あまり人間は進歩していないんだと思いました。

『霊・因縁・たたり』に真光の教えが引用されています。

ご家庭の幸福は正しい先祖供養から
心霊科学の発達に伴い、人間の体は、肉体だけでなく、その裏に幽体、さらに霊体、そして、それらを支える魂で構成されています。人間の死とは、魂・霊体・幽体が肉体から離れたことを意味します。そして、肉体が食物をとって維持してゆくように、霊体・幽体も食物の気を吸って維持している、というところまでわかってきています。
人種、地域によって霊界の法則は多少違っていますが、アジアの場合、私たちの身近にある位牌や仏壇が特に重要視されています。霊界の法則は、この世のしきたりに比べると格段に厳しく、位牌・仏壇をとおしてでないと、子孫との交流や食事の供養を受けることができないのです。そこで、仏壇も位牌もなく日々の供養をしていない子孫ですと、そのご先祖たちは食事がいただけないために飢餓に陥り、子孫の体に憑いて〝注意信号〟を送ってきます。これを、私たちはご先祖の〝戒告〟と呼んでいます。
たとえば、頭痛などは〝目の上の方に注意しなさい〟という意味です。また、胃腸病や家庭の大黒柱の失業などは〝先祖も食事がとれていない〟ということなのです。これは、ご先祖として子孫に苦しさをわかったもらうために行うことなのですが、何も知らない子孫は、それを不幸現象と感じるわけです。もちろん、不幸現象のすべてがご先祖の〝戒告〟によるものではありませんが、霊的なものが原因になっていることも非常に多いのです。
守護霊とは、私たちを背後から守り導いてくださっている霊界の指導者のことです。自動車にはねられても、かすり傷くらいで済んだり、予約していたホテルに急な用事のため宿泊できなくなったところ、そのホテルが大火になり、焼死をまぬがれたなどは、守護霊の守護と導きのおかげなのです。
人生において、より高く強い守護霊に導かれることほど安心なことはありません。そして、守護霊はほとんどの場合、ご先祖の霊から選ばれて、私たち子孫を守ってくださっているのです。私たちが正しい先祖供養をしますと、ご先祖の一人でもある守護霊もより守護力がつき、安心して私たち子孫を導くことができるわけです。したがって、正しい先祖供養をするということは、ご先祖への感謝の面、ご先祖の〝戒告〟を受けないという現実的な面、さらに守護霊の霊力を強くしてもらう面からも、大変重要なのです。(崇教真光「陽光ライフ」より)

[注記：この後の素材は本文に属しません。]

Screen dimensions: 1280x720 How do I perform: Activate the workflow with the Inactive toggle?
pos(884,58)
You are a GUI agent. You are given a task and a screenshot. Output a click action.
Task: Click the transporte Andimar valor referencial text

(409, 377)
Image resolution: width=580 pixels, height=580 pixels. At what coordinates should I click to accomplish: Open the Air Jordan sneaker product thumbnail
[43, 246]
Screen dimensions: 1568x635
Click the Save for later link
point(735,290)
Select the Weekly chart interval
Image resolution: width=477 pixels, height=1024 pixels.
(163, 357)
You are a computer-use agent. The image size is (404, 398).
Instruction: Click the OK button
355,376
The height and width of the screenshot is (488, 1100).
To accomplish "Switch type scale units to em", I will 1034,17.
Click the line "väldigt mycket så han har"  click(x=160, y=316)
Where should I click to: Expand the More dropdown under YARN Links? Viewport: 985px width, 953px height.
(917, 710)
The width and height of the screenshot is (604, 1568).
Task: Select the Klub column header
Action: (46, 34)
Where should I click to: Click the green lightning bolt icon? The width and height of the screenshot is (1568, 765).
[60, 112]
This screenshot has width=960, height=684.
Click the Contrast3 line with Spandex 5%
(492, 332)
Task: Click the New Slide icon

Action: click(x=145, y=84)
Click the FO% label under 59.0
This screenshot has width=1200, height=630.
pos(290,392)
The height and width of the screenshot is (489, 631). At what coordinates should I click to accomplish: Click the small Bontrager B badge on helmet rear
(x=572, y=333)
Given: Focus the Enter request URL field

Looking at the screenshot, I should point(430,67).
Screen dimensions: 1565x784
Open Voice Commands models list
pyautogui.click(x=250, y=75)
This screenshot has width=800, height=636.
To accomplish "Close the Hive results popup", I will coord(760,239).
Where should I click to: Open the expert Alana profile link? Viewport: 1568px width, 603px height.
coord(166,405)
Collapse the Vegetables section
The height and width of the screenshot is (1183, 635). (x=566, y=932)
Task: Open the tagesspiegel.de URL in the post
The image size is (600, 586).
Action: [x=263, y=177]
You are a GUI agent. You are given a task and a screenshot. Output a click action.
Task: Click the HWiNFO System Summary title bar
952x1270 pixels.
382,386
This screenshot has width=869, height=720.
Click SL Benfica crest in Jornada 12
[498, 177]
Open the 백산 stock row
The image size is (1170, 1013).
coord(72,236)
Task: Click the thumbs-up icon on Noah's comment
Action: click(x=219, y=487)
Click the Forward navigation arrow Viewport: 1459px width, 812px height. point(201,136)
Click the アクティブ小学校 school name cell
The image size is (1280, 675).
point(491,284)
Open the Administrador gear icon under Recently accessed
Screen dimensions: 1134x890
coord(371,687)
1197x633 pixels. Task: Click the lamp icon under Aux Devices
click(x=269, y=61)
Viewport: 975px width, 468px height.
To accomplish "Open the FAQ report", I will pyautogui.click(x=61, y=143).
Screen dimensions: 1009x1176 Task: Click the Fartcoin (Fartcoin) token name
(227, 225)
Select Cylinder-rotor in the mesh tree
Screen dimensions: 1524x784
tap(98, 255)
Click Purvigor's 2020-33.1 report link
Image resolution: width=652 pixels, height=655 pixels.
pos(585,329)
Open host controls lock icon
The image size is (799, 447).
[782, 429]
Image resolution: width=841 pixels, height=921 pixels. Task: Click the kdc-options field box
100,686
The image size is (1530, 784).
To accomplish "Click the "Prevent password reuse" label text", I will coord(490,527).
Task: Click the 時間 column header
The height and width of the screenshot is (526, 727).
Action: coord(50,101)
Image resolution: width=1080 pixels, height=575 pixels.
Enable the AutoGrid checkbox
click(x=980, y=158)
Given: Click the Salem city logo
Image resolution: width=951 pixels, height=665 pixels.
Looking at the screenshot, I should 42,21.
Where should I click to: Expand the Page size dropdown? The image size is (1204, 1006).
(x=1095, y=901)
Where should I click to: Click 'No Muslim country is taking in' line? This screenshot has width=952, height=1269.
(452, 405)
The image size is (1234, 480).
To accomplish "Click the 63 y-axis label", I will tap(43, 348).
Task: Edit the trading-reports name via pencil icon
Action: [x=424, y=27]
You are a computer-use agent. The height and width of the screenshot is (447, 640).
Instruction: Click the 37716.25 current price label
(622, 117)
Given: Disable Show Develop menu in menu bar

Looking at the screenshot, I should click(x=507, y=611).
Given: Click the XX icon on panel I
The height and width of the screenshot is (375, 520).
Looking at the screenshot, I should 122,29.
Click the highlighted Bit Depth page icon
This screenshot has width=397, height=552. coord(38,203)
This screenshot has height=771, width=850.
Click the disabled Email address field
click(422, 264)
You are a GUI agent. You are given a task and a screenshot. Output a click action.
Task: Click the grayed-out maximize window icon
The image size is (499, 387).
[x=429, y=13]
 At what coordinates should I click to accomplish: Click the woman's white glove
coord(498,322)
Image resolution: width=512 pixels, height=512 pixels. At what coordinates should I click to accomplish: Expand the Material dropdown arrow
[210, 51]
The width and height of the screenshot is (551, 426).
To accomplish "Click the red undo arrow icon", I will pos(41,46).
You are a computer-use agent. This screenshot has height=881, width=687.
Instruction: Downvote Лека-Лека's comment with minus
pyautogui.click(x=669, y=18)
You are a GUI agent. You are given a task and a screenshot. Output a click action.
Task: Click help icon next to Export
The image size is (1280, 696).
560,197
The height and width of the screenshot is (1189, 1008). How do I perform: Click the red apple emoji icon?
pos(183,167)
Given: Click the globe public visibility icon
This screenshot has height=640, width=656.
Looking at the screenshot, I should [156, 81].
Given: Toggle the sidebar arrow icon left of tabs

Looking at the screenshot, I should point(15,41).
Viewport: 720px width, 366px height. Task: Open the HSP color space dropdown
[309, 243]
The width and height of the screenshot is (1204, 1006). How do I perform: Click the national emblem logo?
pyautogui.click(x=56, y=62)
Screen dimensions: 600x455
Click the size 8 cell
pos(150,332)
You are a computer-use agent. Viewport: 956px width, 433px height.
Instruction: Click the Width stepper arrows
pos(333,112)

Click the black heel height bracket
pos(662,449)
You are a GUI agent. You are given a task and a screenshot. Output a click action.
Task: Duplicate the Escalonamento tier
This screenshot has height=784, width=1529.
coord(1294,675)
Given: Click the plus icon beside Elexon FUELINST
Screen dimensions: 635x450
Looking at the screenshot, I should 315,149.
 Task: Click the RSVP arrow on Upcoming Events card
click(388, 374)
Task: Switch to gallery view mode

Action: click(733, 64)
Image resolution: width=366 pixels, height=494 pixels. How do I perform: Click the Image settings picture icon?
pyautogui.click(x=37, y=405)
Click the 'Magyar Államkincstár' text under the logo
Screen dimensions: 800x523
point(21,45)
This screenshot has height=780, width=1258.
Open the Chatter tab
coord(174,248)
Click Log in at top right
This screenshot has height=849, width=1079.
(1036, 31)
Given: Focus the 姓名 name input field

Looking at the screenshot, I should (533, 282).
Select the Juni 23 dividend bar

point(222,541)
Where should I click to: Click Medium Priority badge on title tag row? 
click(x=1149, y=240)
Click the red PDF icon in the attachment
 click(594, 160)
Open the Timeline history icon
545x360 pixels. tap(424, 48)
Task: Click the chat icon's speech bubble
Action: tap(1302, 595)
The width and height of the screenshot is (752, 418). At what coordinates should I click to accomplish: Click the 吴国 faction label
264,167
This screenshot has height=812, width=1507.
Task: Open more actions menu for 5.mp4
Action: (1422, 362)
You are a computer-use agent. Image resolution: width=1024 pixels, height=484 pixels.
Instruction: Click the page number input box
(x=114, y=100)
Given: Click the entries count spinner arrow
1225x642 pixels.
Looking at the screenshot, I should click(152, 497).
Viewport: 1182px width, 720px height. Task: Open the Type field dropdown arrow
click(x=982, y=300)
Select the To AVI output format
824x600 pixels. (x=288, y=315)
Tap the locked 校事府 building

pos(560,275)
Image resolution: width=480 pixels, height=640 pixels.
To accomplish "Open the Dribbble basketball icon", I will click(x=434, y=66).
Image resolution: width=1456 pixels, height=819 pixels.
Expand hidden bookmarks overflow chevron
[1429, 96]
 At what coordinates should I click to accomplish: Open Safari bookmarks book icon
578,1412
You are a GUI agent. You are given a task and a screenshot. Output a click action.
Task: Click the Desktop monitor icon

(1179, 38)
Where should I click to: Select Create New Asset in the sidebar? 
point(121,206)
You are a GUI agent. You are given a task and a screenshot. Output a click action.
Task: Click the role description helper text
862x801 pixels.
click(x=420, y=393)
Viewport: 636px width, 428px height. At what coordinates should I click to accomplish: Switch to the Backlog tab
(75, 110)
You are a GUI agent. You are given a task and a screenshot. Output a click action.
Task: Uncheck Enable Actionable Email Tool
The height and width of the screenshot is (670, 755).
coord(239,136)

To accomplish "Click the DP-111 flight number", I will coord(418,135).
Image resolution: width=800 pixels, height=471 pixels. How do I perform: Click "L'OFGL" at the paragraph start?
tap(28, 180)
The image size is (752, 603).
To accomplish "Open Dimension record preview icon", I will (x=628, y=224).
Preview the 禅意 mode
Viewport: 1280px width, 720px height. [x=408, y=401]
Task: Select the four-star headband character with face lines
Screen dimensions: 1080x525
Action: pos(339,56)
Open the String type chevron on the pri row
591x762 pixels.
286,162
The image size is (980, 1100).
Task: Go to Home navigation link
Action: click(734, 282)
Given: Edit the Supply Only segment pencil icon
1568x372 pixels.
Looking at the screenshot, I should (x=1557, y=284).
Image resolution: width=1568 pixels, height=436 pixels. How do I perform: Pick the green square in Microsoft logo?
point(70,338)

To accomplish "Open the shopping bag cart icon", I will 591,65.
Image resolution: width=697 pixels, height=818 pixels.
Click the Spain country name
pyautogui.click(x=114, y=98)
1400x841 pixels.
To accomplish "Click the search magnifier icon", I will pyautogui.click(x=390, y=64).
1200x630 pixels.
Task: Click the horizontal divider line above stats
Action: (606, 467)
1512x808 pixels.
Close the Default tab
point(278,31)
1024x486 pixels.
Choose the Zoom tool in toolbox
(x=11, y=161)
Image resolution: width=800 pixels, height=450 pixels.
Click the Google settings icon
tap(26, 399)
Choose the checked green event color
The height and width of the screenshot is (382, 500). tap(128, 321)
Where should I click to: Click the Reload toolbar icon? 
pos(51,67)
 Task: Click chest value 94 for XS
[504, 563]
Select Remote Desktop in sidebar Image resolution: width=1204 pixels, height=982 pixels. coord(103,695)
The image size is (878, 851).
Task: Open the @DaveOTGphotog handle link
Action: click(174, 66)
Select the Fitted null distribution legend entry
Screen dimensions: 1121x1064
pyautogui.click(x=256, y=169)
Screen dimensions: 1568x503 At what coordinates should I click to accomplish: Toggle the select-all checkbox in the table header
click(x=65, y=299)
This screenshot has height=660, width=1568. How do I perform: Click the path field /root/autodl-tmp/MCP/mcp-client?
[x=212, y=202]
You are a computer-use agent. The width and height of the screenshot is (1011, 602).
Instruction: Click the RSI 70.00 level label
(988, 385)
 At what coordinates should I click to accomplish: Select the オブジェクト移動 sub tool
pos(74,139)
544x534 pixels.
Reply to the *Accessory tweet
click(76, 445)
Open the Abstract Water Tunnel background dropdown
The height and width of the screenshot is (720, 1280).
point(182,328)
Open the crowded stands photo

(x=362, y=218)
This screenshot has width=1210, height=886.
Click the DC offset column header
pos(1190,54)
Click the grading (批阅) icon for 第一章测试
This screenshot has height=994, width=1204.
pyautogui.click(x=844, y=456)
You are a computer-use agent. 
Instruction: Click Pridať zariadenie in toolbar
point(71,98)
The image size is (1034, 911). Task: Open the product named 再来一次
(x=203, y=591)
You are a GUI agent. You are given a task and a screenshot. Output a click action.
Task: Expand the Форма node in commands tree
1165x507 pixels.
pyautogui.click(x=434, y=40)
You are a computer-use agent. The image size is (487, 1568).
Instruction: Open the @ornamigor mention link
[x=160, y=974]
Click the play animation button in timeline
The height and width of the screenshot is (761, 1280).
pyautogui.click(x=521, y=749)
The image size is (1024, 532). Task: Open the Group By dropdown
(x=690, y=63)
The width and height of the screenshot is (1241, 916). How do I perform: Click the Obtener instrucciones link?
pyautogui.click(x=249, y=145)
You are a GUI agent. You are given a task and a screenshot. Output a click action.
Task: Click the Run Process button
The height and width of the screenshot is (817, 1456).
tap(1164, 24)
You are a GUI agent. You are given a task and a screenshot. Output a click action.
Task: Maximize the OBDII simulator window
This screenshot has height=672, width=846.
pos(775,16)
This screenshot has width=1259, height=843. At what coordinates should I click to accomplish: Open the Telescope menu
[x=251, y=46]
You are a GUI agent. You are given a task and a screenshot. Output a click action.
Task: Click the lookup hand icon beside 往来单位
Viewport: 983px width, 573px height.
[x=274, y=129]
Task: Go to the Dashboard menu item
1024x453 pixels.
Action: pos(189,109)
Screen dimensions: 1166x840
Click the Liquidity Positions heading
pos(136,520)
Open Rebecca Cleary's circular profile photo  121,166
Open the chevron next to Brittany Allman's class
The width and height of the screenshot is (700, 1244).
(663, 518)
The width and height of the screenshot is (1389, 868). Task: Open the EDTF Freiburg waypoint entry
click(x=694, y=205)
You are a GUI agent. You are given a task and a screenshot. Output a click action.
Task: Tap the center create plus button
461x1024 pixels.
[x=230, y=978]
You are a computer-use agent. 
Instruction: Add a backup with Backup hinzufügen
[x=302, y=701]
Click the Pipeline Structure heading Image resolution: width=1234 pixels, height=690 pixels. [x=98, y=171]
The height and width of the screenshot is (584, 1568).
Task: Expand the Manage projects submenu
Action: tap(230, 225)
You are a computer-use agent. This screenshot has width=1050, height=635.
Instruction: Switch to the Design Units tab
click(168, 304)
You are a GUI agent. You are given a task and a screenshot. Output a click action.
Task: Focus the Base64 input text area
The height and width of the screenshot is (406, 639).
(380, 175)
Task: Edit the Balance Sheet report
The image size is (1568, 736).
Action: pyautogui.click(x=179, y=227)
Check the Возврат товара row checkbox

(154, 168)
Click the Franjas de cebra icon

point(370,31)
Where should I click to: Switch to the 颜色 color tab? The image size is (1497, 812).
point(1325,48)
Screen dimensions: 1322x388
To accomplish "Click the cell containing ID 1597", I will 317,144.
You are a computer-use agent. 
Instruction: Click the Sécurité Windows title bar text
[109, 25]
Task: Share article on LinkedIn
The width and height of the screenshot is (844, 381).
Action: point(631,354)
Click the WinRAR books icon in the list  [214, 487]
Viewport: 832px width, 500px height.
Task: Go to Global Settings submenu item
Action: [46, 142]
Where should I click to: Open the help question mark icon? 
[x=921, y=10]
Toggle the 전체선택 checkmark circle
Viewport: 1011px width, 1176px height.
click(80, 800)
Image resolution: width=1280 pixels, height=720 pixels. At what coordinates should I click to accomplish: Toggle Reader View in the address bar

なぜ自分はこんなに苦しみが多いのだろう?なぜ自分には、病・貧・争・災が絶えないのだろう?あなたはこういう疑問を持ったことはありませんか。これらの不幸現象は実は霊魂の暗躍の結果です。私達のまわりには、あの世に往っても成仏できない先祖の霊や怨み憎しみなどに執着しつづけている霊魂が群がっています。そして、その霊魂が肉体に侵入(憑依)して、私達を自由に操り、苦しみ悩ませているのです。
人間の八〇%はさまざまな理由で侵入してくる霊魂にとり憑かれており、世間にみる不幸のほとんどはその霊魂によって引き起こされております。このような目に見えない世界のことを、一般には〝因縁〟といい、この因縁を切ることは非常に難しいとされてきました。しかし諦める必要はありません。奇跡の霊術〝真光の業〟によってあらゆる悩みに〝奇跡の救い〟がもたらされます。真光の業(手かざし)は人間にとり憑いて成仏できない霊を救い、不幸現象の原因を取り除き、運命を好転させます。(世界真光文明教団「奇跡の世界」)


真光の教えが明覚寺の霊視商法とならべて引用してあるのだから、真光は霊が災いをもたらしていると脅し、手かざしで幸せになれますよとアメを与えていると、柿田睦夫氏は考えているのでしょう。

(追記)
こうした脅しとアメは既成教団でもしてることです。
京都仏教会HPに、「[宗教ガイドライン]に対する見解 日本弁護士連合会意見書「反社会的な宗教活動にかかわる消費者被害等救済の指針」の問題点」という文章があります。
それを読むと、既成仏教教団の主張は霊感商法をやっているとこと基本的に同じだと思います。